# Aim of the exercise:
Below are the records; locate each line with the word "handle" and copy it.

============================================================

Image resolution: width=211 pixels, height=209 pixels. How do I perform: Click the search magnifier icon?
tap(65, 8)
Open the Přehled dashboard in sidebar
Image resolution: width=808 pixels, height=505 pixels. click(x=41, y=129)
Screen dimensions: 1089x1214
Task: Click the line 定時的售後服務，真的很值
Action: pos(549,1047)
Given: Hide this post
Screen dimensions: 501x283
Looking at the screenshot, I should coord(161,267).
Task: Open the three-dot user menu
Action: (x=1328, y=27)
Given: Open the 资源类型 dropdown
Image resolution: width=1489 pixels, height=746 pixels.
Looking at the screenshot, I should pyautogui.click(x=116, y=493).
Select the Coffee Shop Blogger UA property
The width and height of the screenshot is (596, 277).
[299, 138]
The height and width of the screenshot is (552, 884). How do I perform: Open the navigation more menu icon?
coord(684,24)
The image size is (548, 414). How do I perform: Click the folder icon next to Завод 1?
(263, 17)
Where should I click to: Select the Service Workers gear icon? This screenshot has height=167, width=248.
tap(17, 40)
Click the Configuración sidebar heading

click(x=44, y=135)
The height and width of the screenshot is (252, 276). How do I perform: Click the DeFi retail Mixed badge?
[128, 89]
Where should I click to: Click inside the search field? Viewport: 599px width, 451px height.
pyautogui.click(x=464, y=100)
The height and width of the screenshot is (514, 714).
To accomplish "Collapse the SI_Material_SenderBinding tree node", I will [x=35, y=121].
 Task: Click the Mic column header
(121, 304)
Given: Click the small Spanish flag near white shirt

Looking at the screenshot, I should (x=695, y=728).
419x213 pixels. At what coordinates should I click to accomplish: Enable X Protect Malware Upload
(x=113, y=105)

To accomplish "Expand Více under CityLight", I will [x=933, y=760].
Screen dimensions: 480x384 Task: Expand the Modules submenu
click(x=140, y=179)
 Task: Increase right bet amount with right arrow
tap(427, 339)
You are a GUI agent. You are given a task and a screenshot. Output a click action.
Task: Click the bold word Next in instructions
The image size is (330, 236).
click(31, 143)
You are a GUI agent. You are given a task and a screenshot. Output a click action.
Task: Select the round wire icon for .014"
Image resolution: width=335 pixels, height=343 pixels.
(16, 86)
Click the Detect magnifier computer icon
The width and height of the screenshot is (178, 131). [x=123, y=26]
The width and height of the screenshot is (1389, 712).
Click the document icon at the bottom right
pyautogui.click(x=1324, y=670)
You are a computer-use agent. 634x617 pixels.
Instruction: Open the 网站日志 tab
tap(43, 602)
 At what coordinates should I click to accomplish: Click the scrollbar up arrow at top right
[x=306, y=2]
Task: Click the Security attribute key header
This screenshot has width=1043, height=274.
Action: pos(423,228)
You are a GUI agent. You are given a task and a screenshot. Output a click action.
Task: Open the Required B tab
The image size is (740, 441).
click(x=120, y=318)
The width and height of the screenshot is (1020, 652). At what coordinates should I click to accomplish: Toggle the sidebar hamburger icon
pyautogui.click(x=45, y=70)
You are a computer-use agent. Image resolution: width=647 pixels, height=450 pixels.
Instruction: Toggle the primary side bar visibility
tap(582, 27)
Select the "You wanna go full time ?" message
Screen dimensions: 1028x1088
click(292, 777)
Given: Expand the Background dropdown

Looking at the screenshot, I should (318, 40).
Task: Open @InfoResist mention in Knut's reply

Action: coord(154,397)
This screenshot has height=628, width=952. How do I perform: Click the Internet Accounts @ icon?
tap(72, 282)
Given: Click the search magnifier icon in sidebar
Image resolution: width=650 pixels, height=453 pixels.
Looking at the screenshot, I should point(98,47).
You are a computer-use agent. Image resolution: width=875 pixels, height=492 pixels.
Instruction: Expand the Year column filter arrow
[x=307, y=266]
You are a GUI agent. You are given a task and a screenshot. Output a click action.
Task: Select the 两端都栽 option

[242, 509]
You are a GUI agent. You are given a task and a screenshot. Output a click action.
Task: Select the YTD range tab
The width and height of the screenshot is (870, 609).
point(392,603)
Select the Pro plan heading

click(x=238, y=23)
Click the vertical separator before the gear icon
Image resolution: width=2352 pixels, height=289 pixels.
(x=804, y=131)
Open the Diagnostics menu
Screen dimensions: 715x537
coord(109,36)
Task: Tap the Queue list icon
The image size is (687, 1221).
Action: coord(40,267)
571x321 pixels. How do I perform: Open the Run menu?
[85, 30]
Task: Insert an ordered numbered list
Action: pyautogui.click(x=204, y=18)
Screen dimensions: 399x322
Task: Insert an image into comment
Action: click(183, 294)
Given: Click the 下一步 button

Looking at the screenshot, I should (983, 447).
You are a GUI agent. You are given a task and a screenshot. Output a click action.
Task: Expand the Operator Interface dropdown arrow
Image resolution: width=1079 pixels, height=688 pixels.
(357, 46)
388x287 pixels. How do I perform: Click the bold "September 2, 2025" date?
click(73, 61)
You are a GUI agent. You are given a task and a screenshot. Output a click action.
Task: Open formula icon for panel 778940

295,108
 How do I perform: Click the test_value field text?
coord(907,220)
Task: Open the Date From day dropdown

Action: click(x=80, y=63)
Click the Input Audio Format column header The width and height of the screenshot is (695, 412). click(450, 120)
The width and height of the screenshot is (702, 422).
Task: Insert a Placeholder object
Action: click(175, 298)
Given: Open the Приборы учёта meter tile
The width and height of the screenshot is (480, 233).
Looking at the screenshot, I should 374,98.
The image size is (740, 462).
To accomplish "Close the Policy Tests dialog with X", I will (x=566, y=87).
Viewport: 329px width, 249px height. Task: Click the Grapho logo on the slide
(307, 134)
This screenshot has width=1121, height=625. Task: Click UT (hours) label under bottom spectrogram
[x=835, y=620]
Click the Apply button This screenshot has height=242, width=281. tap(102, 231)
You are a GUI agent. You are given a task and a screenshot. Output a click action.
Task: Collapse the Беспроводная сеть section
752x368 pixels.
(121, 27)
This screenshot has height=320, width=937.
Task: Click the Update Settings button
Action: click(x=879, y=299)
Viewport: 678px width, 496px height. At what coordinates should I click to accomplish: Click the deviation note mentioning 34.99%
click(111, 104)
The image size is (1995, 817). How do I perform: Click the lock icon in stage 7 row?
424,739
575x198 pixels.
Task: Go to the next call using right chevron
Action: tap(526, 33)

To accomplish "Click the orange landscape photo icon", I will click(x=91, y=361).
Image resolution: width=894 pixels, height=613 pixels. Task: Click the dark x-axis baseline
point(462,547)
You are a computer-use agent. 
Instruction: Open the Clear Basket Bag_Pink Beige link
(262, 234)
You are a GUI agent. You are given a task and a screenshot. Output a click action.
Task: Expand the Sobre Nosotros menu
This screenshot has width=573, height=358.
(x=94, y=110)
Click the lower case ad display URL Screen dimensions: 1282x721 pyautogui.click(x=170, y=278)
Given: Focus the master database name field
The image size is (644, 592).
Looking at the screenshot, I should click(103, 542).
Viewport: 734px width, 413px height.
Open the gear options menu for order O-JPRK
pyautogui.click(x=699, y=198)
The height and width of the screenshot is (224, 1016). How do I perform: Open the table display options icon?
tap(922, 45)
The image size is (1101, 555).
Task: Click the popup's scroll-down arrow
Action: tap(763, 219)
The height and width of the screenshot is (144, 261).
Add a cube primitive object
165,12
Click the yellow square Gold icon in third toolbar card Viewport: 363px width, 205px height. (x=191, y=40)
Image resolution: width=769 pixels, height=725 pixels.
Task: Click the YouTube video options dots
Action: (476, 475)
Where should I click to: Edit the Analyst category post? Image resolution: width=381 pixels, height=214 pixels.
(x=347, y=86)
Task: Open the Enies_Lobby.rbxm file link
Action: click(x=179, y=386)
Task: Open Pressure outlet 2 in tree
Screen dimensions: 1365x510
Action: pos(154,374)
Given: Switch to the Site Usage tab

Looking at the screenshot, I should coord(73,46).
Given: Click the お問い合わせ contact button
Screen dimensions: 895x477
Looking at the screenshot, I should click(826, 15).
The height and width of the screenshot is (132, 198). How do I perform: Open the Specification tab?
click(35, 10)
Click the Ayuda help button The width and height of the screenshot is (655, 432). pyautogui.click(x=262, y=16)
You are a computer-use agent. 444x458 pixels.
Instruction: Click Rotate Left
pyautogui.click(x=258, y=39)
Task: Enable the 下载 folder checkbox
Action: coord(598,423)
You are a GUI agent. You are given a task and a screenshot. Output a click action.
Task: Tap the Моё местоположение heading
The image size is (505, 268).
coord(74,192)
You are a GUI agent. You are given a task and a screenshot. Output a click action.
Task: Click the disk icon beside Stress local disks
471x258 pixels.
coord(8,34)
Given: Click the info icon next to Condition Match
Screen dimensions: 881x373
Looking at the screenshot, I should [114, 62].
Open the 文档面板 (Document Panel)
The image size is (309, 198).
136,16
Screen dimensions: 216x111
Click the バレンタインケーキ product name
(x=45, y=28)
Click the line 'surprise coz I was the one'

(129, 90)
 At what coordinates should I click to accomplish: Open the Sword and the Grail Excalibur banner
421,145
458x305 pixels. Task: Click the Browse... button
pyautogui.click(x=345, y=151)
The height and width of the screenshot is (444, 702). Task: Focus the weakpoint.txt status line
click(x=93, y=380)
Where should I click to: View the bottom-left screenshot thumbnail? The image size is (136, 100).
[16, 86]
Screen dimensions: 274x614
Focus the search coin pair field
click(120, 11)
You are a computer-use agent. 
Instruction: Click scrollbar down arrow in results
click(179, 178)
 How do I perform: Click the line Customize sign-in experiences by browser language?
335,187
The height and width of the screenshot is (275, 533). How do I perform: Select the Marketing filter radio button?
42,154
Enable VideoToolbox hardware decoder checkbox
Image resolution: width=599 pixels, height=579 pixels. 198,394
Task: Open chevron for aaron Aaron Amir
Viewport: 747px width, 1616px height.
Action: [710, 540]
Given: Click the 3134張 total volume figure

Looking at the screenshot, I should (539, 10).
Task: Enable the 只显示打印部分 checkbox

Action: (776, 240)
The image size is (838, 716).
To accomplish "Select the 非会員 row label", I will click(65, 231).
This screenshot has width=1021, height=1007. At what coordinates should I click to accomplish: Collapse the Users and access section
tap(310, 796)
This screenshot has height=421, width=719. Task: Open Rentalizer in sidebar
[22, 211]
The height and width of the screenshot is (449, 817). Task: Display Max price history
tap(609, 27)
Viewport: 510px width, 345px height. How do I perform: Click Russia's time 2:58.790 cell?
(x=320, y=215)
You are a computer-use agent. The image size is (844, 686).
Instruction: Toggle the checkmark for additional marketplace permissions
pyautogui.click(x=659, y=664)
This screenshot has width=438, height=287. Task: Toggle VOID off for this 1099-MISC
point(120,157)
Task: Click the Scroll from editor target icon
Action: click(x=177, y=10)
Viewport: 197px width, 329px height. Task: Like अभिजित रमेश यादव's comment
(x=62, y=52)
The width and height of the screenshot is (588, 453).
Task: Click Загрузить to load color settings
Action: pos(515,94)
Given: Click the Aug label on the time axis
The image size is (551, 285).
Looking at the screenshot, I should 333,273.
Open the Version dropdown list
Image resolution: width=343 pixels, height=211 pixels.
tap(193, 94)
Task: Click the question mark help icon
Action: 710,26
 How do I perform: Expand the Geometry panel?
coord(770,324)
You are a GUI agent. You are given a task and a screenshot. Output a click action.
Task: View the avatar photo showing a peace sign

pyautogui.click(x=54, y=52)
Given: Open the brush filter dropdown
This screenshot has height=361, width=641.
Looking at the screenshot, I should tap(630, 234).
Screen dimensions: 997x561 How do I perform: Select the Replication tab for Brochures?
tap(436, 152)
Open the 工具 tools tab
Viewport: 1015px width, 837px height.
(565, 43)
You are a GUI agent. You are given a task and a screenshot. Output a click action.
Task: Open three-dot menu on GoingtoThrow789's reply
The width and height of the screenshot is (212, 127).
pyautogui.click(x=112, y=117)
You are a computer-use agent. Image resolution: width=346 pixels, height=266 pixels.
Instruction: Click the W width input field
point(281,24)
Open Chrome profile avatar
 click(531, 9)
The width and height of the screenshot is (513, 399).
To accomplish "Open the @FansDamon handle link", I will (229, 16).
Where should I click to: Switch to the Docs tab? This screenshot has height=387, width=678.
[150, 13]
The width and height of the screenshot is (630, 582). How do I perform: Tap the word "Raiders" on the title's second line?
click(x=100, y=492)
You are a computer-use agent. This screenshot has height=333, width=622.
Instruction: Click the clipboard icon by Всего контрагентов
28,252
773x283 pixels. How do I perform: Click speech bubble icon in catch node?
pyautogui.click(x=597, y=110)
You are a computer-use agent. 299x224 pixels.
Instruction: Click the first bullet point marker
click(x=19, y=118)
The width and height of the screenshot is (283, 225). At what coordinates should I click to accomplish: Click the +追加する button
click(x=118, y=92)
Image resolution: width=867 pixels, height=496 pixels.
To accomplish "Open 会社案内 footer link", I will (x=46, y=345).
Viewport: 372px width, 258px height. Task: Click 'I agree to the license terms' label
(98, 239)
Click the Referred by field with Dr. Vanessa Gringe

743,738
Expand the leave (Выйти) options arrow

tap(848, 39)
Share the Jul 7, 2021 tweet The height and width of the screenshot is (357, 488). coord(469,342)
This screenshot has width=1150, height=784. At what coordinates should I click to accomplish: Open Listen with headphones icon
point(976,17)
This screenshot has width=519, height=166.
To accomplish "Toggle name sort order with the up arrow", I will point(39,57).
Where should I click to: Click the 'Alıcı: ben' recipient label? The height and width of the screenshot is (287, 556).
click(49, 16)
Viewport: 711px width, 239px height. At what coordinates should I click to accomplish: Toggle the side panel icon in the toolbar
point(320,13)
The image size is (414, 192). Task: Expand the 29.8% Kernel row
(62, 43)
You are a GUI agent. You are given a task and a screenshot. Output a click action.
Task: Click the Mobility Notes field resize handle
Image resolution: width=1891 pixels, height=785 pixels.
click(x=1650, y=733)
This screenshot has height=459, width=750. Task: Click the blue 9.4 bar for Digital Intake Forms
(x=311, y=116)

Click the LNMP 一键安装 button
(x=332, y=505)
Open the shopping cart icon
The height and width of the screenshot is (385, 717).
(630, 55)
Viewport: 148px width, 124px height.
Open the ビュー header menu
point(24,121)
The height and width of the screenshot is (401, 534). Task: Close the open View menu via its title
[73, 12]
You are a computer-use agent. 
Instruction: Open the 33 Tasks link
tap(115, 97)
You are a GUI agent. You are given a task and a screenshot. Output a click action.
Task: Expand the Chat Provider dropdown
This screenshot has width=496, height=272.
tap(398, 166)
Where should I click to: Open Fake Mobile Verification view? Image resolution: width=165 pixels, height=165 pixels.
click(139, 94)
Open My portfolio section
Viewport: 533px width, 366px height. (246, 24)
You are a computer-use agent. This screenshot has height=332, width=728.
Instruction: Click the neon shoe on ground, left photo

============================================================

# Response box:
To accomplish "Open the @FansDamon handle link", I will (229, 16).
Task: Click the Mobility Notes field resize handle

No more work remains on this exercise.